Many olefin polymerization catalysts are known, including conventional Ziegler-Natta catalysts. While these catalysts are inexpensive and can provide a broad molecular weight distribution, they exhibit low activity and are generally poor at incorporating α-olefin comonomers. The large variety of active sites in Ziegler-Natta catalysts makes it difficult to control polymer architecture. To improve polymer properties, single-site catalysts, in particular metallocenes are beginning to replace Ziegler-Natta catalysts. Often, single site catalysts provide polyethylene with narrow molecular weight distribution.
Slurry reactors are in widespread use for production of polyethylene homo- and copolymers. Slurry reactors include stirred-tank reactors and water-jacketed tubular reactors arranged in a series of continuous horizontal or vertical loops. A “slurry solvent” in which polyethylene has low solubility constitutes the continuous phase in such reactors. The slurry is intensely stirred in a continuous stirred-tank reactor or series of reactors or, in the case of slurry loop reactors, is driven around the loop at relatively high speed by one or more rather massive pumps. Ethylene, supported catalyst, comonomers, and processing additives are injected into the reactor where polymerization takes place, creating a slurry of polyethylene in solvent.

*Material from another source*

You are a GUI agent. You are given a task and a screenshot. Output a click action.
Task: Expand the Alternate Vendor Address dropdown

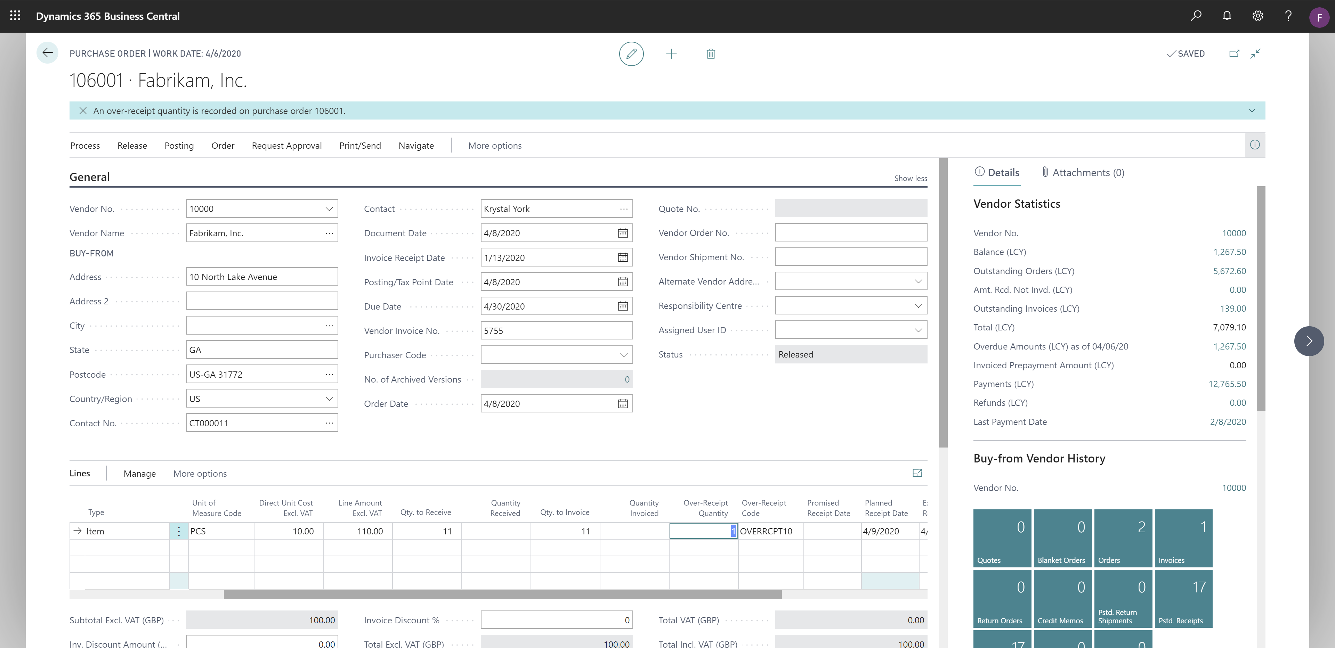(x=918, y=281)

U.S. Pat. Nos. 6,232,260 and 6,451,724 disclose the use of transition metal catalysts based upon indenoindolyl ligands. Indenoindolyl catalysts are remarkably versatile because substituent effects and bridging changes can often be exploited to provide polymers with tailored physical or mechanical properties. Unbridged indenoindolyl complexes (as exemplified in the '260 patent) usually provide favorable activity although they sometimes fail to provide polymers having high enough molecular weights. Bridged indenoindolyl complexes (as taught, e.g., in U.S. Pat. No. 6,908,972) readily copolymerize α-olefins and provide polymers with low densities. In the '972 patent, several bridged complexes are exemplified in a slurry process and the molecular weight distribution ranges from 2.66 to 7.20. U.S. Pat. No. 6,995,216 uses a silica-supported dimethylsilyl-bridged indenoindolyl complex with hydrogen and 1-butene in a two-stage slurry ethylene polymerization process. The molecular weight distribution is 3.7.

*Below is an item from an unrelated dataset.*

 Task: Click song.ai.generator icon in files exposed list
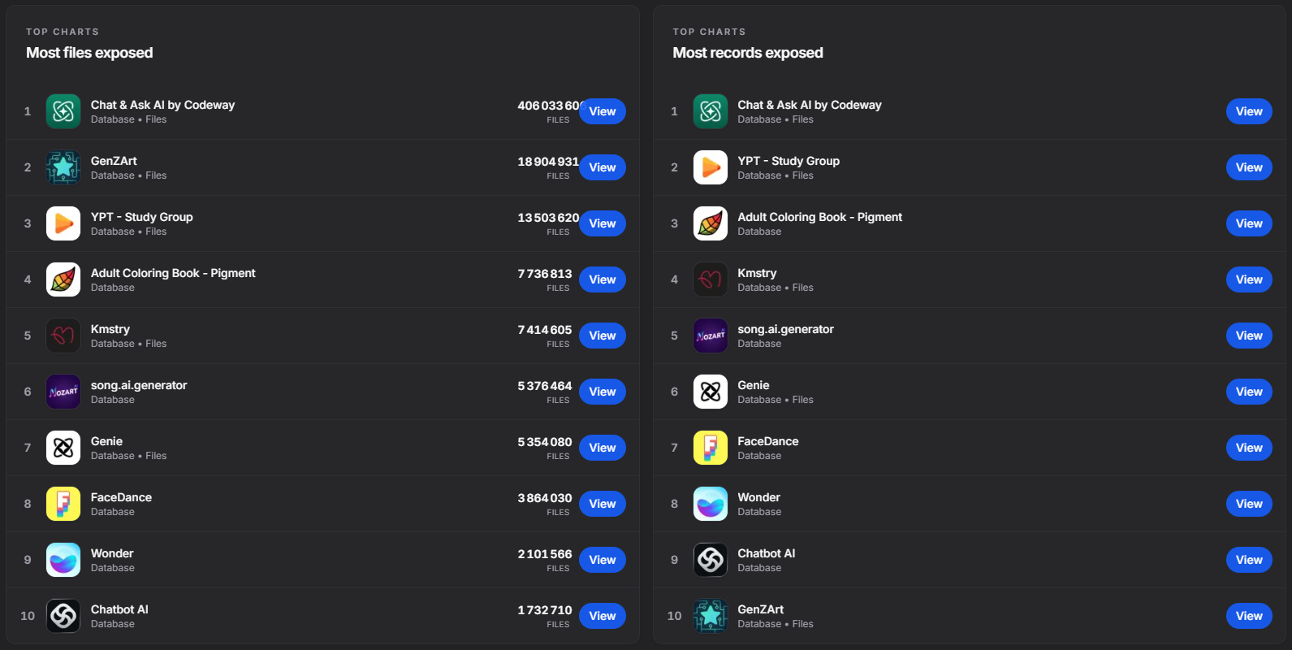63,392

Despite the considerable experience with single-site catalysts generally and indenoindolyl catalysts in particular, there is a need for improvement. Many single-site catalysts produce polyethylene with narrow molecular weight distribution. For many applications, a broad molecular weight distribution is often required. One solution to this has been the use of mixed catalysts or blending of polyethylenes of two different molecular weight distributions. While these techniques provide broad molecular weight distribution, they increase process complexity and cost. Some catalysts, such as Ziegler-Natta catalysts, provide broad molecular weight distribution, but they have lower activity and poor comonomer incorporation. Catalyst activity is important because at low activity, the cost increases as does the potential for undesirable effects of the residual catalyst in the final polyethylene. Generally, when one needs broad molecular weight distribution, a compromise is made. A valuable process would enable high activity, broad molecular weight distribution, and preferably good comonomer incorporation from a single catalyst.